October 20, 1970
Order entered January 26, 1970, unanimously modified, on the law, and in the exercise of discretion, without costs and without disbursements, to impose as a condition of vacatur of default judgment after inquest the payment by defendants-respondents to plaintiffs-appellants of $50 motion costs, within 20 days of service by appellants upon respondents of a copy of the order entered hereon; should such payment not be made within the period so limited, the motion to vacate shall be denied. We here review again, as we did in Hahn v. Binder ( 33 A.D.2d 903) a violation of the rules respecting motions to vacate defaults suffered in trial parts, whether resulting in inquests or dismissals. The applicable rule clearly provides that any such motion shall be made in Trial Term, Part I, to "be heard and determined by the justice who presided in the calendar part at the time the cause was assigned" (Rules of Supreme Court, New York and Bronx Counties, 22 NYCRR 660.5 [c]  [i], [previously numbered, with identical subdivisions, as part of rule V]).
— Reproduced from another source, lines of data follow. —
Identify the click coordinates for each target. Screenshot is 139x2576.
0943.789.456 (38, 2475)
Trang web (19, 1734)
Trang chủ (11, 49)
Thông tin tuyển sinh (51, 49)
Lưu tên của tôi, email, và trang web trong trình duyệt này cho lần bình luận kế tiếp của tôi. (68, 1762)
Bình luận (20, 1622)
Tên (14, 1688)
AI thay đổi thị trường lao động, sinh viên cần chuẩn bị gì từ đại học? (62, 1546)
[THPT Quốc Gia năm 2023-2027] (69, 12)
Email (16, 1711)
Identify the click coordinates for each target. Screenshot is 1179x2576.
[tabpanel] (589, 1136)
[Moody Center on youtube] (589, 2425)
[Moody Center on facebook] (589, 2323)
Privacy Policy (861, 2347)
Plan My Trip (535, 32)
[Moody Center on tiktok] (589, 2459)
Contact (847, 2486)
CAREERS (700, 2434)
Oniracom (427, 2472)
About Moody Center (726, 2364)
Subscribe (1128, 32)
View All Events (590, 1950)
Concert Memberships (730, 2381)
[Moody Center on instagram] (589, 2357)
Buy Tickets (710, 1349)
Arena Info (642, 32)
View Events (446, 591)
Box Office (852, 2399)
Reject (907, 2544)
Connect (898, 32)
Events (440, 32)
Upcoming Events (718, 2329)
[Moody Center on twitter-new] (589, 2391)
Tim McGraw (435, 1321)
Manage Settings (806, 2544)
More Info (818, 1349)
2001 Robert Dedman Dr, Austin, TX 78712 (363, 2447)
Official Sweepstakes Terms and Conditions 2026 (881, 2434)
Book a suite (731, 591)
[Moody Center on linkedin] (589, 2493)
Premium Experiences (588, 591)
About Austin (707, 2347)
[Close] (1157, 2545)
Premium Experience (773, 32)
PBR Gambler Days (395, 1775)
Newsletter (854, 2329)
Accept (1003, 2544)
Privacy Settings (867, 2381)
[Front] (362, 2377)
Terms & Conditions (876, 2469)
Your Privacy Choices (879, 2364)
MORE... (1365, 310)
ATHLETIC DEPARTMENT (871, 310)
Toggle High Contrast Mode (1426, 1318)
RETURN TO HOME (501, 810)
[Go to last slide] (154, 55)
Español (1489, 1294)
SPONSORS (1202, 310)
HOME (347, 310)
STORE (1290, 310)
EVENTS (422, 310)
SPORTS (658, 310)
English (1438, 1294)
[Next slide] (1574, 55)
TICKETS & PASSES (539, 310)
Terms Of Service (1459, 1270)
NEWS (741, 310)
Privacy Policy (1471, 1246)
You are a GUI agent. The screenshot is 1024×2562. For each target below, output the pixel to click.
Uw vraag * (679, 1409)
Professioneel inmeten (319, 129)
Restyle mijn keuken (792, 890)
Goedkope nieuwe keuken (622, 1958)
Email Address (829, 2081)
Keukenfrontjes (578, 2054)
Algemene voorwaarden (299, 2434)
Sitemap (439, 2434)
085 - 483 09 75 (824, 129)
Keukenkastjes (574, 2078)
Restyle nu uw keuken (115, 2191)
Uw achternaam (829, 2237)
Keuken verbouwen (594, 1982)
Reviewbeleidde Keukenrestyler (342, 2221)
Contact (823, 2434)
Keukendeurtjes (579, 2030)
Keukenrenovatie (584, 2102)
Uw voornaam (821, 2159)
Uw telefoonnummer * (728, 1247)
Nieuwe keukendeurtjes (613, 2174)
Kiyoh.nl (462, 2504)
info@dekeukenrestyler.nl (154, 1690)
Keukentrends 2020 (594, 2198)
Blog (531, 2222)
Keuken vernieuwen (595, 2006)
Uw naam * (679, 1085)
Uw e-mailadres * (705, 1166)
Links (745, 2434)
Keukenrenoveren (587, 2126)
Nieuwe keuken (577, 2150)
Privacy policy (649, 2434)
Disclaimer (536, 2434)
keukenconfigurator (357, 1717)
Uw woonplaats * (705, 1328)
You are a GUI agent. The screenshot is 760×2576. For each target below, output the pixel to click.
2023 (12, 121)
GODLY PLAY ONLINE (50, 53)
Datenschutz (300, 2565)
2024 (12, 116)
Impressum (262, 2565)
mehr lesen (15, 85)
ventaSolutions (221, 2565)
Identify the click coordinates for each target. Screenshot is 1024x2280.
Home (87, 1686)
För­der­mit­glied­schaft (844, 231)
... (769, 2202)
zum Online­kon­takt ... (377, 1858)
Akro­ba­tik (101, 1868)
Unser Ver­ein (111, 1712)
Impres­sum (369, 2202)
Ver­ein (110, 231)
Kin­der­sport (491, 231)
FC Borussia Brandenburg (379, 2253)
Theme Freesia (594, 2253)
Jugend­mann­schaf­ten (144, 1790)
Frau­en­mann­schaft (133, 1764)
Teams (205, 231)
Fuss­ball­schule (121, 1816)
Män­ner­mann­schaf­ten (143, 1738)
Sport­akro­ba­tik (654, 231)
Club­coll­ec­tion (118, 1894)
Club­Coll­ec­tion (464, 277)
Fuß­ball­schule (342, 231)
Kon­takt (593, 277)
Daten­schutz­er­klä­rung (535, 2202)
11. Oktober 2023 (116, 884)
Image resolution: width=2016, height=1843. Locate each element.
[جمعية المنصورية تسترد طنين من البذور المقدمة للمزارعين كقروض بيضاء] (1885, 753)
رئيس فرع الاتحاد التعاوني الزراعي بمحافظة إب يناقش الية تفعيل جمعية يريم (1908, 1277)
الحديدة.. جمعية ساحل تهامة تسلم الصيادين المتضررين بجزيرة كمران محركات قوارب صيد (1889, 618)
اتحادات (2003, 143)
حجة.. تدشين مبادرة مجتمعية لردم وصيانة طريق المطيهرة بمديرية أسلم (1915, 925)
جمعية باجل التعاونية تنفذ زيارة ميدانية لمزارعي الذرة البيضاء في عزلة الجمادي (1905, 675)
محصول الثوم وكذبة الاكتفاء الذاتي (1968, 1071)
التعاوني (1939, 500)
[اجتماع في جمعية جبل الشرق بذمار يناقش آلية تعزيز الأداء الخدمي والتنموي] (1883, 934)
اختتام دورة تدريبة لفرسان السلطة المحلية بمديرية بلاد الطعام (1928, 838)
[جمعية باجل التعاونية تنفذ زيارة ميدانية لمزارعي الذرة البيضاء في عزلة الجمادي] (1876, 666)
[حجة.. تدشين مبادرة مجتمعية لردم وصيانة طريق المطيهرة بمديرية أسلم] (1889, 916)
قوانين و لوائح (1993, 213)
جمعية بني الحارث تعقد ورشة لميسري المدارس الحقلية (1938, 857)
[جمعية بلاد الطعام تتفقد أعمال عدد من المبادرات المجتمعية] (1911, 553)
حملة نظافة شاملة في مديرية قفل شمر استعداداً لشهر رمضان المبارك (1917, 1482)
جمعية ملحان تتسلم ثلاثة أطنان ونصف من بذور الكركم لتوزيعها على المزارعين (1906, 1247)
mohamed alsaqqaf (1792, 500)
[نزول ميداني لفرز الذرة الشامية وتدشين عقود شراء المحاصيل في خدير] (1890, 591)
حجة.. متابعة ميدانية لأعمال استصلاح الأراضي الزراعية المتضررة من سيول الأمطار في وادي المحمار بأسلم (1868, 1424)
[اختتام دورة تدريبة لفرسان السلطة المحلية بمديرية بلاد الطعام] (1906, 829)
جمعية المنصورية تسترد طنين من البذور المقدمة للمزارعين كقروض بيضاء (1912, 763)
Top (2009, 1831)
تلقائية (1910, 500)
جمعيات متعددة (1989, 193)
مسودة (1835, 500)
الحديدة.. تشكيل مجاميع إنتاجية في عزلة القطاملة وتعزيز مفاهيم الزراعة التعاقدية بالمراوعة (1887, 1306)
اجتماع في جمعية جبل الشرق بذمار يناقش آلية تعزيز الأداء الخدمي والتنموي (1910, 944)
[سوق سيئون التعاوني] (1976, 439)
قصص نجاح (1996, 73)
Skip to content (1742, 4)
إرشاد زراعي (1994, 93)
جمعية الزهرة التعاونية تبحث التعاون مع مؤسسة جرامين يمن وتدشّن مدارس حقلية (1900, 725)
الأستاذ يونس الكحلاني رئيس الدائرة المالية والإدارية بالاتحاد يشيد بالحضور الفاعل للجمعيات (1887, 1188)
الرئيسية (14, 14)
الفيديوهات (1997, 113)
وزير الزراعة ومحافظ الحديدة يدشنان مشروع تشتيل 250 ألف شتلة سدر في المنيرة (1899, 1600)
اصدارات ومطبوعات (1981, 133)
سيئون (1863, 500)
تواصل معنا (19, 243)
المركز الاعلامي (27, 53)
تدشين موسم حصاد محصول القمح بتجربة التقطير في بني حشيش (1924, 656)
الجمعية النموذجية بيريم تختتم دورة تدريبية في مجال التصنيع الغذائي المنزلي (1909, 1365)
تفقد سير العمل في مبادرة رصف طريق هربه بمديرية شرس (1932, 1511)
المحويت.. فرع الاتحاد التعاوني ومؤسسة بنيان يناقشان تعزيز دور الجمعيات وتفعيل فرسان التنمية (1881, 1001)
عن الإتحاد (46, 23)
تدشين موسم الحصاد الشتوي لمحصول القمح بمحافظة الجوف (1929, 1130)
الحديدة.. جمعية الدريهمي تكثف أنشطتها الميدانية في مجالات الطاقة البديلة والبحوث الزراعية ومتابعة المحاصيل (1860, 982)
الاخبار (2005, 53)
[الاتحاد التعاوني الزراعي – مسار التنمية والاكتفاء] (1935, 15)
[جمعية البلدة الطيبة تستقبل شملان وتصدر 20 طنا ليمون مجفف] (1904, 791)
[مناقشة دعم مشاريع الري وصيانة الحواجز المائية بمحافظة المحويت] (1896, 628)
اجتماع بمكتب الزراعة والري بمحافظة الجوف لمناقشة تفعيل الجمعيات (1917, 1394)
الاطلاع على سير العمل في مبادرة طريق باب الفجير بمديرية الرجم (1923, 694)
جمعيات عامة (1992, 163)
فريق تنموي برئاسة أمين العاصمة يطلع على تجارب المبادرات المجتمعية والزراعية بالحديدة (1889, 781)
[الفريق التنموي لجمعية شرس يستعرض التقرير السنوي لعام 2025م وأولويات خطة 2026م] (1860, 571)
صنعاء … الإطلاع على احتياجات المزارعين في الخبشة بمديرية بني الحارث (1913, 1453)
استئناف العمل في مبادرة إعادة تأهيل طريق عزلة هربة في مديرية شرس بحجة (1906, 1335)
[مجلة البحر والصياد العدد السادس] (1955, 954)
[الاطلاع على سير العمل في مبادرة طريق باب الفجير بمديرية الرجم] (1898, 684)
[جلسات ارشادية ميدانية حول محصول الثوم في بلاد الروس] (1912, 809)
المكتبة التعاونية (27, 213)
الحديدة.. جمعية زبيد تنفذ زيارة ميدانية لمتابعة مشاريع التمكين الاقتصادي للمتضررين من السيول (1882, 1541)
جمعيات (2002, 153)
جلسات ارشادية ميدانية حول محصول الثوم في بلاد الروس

The Justice in Special Term, Part I, before whom the motion to vacate was returned, should have referred it under the rule to Trial Term, Part I. His decision, however, except for the condition we now impose, was essentially correct upon the merits in the circumstances of this particular case; hence, we do not remand to Trial Term, Part I, but consider this to have been done, and now do what the appropriate Justice in the calendar part should have done in the circumstances. We also consider the fact that Special Term's disposition herein was arrived at before publication of our decision in Hahn v. Binder ( supra); all concerned in future motions for vacatur of defaults in trial parts are required, however, to take note hereafter of the rules and to proceed accordingly.
Concur — Eager, J.P., Capozzoli, McGivern, Markewich and McNally, JJ.